Complex estate planning could arise if you are part of a blended, step or joint family or if there are contingencies regarding unforeseen circumstances that you would like to account for.
With over 37 years of experience in estate planning, our team at Burgess Tomson can help you draft your Will. We can also help you plan for any future incapacity through Power of Attorney or Enduring Guardianship documents as well as any other documents which could provide further protection of your wishes. We can advise you in relation to any documents you may already have as well.
Arrange a consultation with our specialist Wills & Estates Lawyers in Newcastle.
Why have a Will?
Modern relationships and families can get quite complex over time. It is important that you account for the distribution of your assets and affairs before you pass away. This ensures that the people you love are not left with the responsibility of managing your affairs or potentially having to defend a claim on your estate. It avoids disputes as you will have made your wishes clear and ensures that you know what will happen when you pass away.
Who can have a valid claim on your estate?
Someone who has been a member of any blended, step or joint family you have been a part of may have a valid claim on your estate. This may include someone who you had a domestic relationship with, any children of such a relationship and extended family. Planning for such events through your Will and other related documents can protect your estate if a claim arises.
What happens if I don’t make a Will?
If you pass away without leaving a Will, your family will have to apply to Court for Letters of Administration. The Court will appoint a suitable person to act as an Administrator of your estate and decide who will inherit your assets. If there are no “eligible persons” such as children, spouses or siblings and you haven’t left a Will, upon your passing the State government will be entitled to the entirety of your estate.
What should I think about when planning my estate?

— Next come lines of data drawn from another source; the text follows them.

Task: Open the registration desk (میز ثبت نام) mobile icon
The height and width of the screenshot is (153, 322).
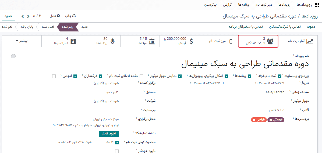Action: [x=231, y=41]
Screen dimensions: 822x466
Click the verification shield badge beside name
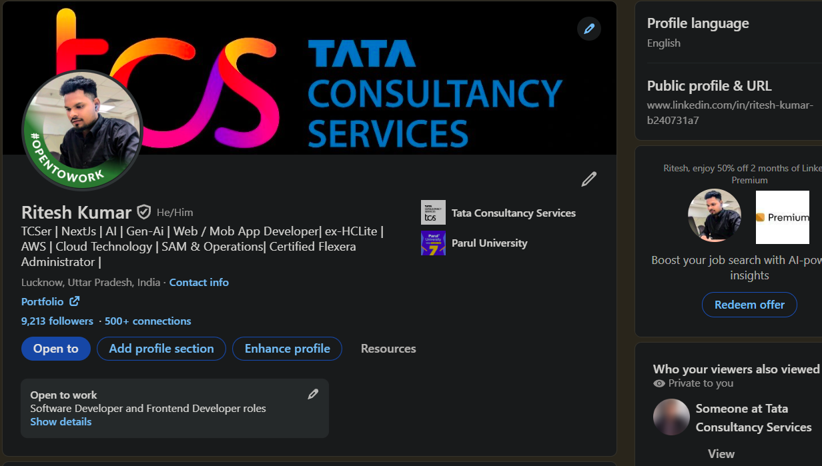(143, 212)
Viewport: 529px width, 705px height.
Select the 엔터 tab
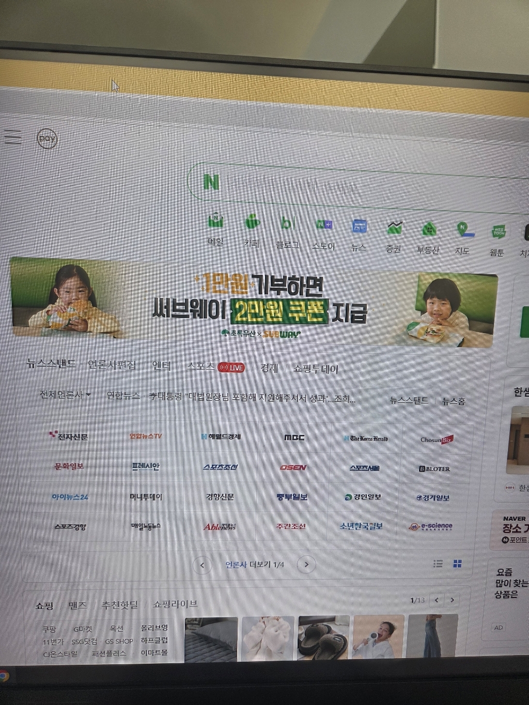(162, 365)
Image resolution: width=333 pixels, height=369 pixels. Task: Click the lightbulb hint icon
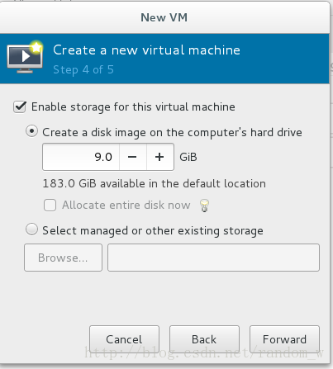pyautogui.click(x=204, y=206)
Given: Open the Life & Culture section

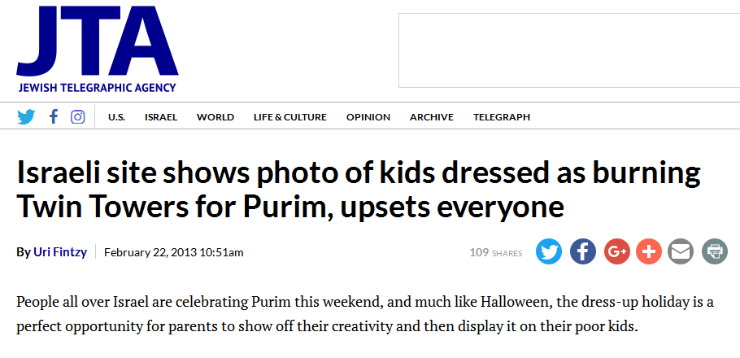Looking at the screenshot, I should [289, 117].
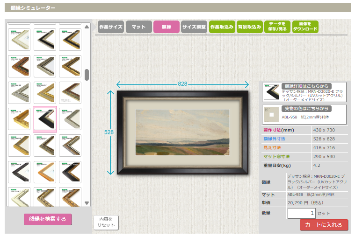The height and width of the screenshot is (236, 355).
Task: Go to the サイズ調整 tab
Action: pyautogui.click(x=194, y=27)
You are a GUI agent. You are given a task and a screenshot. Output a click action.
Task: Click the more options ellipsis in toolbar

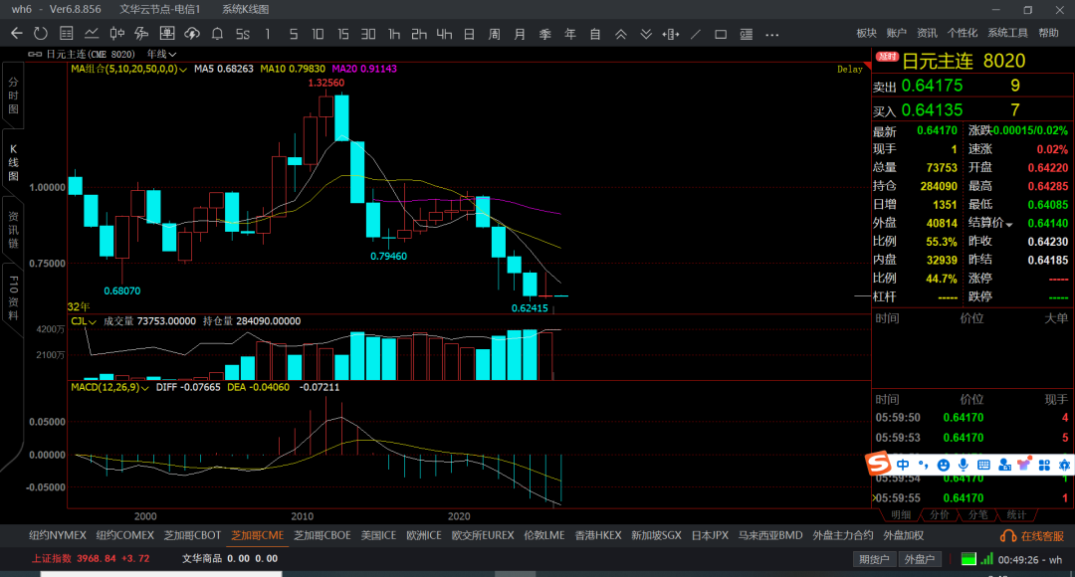[x=769, y=34]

- If you have made a loan to a child or spouse on the condition that it be taken out of their share of the estate or it be paid back, you can enforce this through your Will;
- If there is someone you are leaving out of your Will who is likely to contest being left out, you can account for this in your Will and also with a Statutory Declaration outlining why you have made your decision;
- If you have any companies you are in control of that you wish to pass on, there may be additional documentation required to ensure control of these structures and assets are passed on in line with your wishes;
- Joint tenancy assets automatically pass to the other owner when you pass away. However, property owned by tenants in common (where two or more people own a property in defined shares) can be included in a Will.